Alcool, sexe et préservatifs

Il semble par ailleurs possible de moduler les effets de l'intoxication. «D'une manière générale, l'alcool désinhibe», explique Howard Moss, directeur de la recherche à l'Institut national sur l'alcoolisme (NIAAA) à Washington. «Mais quand une personne devient intoxiquée, elle devient myope au plan cognitif. Elle se concentre sur la chose qui se trouve devant elle. La désinhibition n'est plus aussi simple. On peut penser qu'il est possible de moduler la désinhibition en changeant l'environnement où l'alcool est consommé, en diminuant les signaux agressifs dans les bars, par exemple.»
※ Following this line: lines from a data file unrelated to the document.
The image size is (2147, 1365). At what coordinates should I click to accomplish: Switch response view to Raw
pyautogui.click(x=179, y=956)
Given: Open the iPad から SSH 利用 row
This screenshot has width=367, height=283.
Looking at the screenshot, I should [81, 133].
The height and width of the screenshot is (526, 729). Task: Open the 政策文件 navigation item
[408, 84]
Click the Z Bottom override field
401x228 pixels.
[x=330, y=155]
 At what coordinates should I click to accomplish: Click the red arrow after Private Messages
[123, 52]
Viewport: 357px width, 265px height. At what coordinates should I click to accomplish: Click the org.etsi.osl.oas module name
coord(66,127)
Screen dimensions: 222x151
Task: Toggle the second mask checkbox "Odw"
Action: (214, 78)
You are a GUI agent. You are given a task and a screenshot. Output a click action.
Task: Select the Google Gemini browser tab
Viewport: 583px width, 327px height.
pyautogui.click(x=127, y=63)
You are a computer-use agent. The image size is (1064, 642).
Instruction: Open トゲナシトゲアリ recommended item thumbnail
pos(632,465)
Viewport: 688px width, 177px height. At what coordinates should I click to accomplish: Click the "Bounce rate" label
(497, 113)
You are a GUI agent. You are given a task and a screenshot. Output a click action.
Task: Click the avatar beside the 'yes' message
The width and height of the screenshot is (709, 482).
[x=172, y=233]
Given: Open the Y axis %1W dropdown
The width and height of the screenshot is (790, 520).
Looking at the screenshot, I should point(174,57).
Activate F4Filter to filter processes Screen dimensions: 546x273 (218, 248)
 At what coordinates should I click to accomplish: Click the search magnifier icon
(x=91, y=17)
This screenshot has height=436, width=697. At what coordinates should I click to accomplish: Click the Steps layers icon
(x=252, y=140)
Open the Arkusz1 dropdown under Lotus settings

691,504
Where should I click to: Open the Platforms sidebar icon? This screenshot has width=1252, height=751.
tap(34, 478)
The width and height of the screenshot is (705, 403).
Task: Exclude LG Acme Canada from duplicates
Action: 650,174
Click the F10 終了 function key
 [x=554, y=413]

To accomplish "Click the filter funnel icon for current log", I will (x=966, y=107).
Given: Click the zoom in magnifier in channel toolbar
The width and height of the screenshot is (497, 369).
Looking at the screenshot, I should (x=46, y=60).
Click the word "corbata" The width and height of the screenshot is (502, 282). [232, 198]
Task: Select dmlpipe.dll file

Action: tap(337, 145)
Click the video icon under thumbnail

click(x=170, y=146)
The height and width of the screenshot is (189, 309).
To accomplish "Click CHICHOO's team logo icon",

Une étude ontarienne, publiée en 2000 dans le Journal of Personality and Social Psychology, illustre les effets de la myopie alcoolique. Des psychologues de l'Université Queen's ont demandé à des gens dans un bar d'imaginer ce qu'ils feraient s'ils rencontraient une très belle personne et se retrouvaient en fin de soirée en position d'avoir une relation sexuelle avec elle, mais n'avaient pas de préservatif. Les répondants ivres étaient plus susceptibles d'avoir des relations non protégées. Mais quand les chercheurs tamponnaient sur la main des cobayes, avant de leur décrire la situation, la phrase «le sida tue», ceux qui étaient ivres étaient moins susceptibles d'avoir des relations sexuelles non protégées. La violence de l'alcool n'est peut-être pas inévitable.